“Impuesto Criminal” Estrangula al Limón Michoacano: Senador Cuestiona la Indolencia Federal
Morelia, Michoacán a 25 de septiembre de 2025 — La crisis de violencia e impunidad en Michoacán alcanzó un nuevo y doloroso pico. Los productores de limón, pilares de la economía local, están siendo asfixiados por un incremento en la cuota de extorsión que les exigen los grupos delictivos, una práctica que el Senador Marko Cortés Mendoza, de Acción Nacional (PAN), ha calificado de “humillación al Estado mexicano” y “sentencia de ruina” para cientos de familias.
Para entenderlo de forma sencilla: a la gente que trabaja la tierra para que usted tenga limón en su mesa, hoy, además de lidiar con el clima y los precios, se les exige pagar un “impuesto” a los criminales para poder operar. El senador Cortés Mendoza no ocultó su indignación, señalando que esta extorsión sistemática es la prueba de que el crimen organizado opera con total impunidad en la región.
¿Qué significa esto para el ciudadano común? Significa que el costo de la violencia se traduce directamente en la economía local y en la vida de los trabajadores. El legislador panista fue enfático al cuestionar la estrategia de seguridad federal, preguntando: “¿Dónde están las fuerzas de seguridad que prometieron recuperar la paz?”.

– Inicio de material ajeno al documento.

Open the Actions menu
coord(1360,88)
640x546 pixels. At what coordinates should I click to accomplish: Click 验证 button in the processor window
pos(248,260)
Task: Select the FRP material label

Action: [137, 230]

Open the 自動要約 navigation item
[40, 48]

El tema de fondo que subraya el Senador Cortés es que este problema no es solo un asunto de seguridad, sino el resultado de un gobierno que, a su parecer, ha “claudicado frente al crimen organizado”.

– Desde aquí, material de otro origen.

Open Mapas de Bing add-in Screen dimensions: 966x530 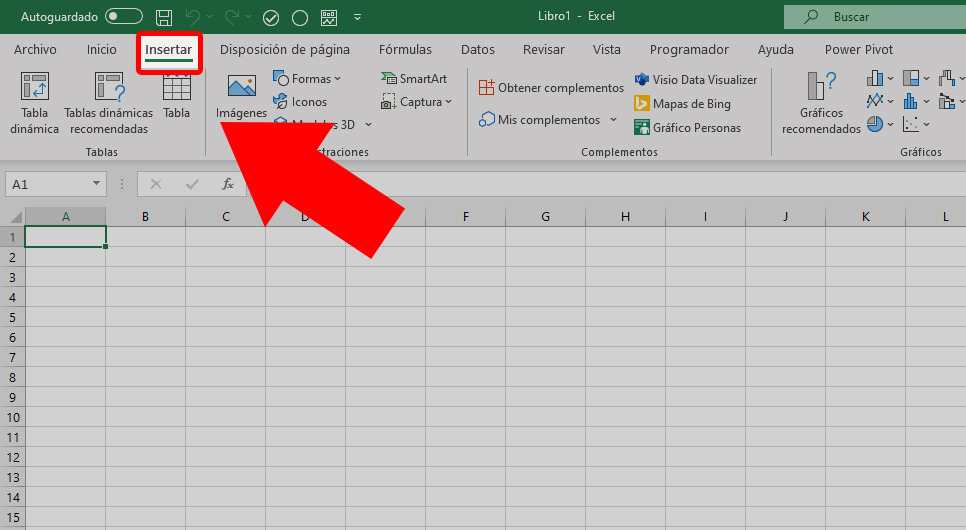click(x=682, y=104)
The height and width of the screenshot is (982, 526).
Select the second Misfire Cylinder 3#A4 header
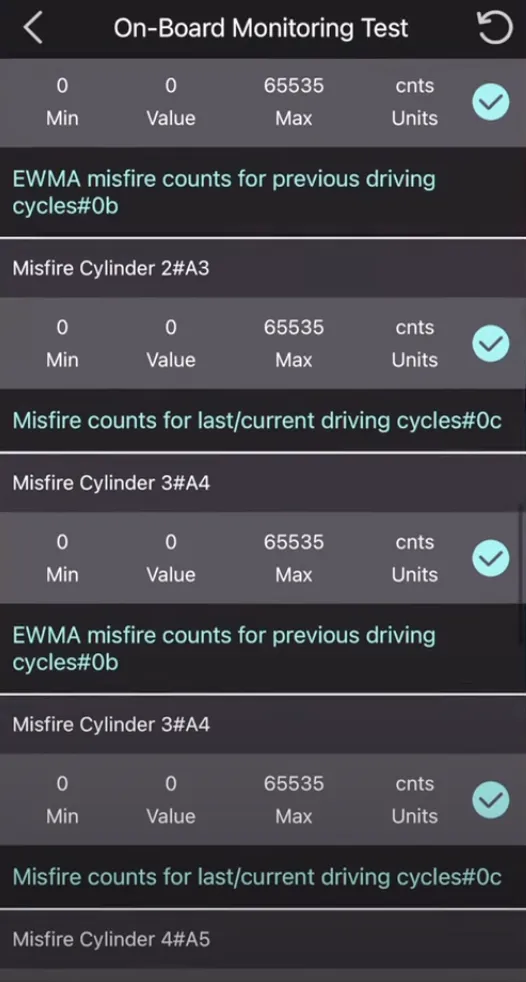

Ante esta grave situación, el panista exigió a los tres órdenes de gobierno (federal, estatal y municipal) una intervención “inmediata, coordinada y efectiva”. Su mensaje fue contundente: “No más abrazos a los delincuentes. No más simulación”. El objetivo, concluyó, es evitar que el campo michoacano siga siendo “rehén de la delincuencia” y que se castigue ejemplarmente a quienes “lucran con el miedo”.
En resumen, la denuncia del Senador Marko Cortés pone el foco en cómo la falta de seguridad real está paralizando un sector vital de Michoacán, obligando a sus trabajadores a elegir entre la ruina económica o seguir financiando al crimen con su propio esfuerzo.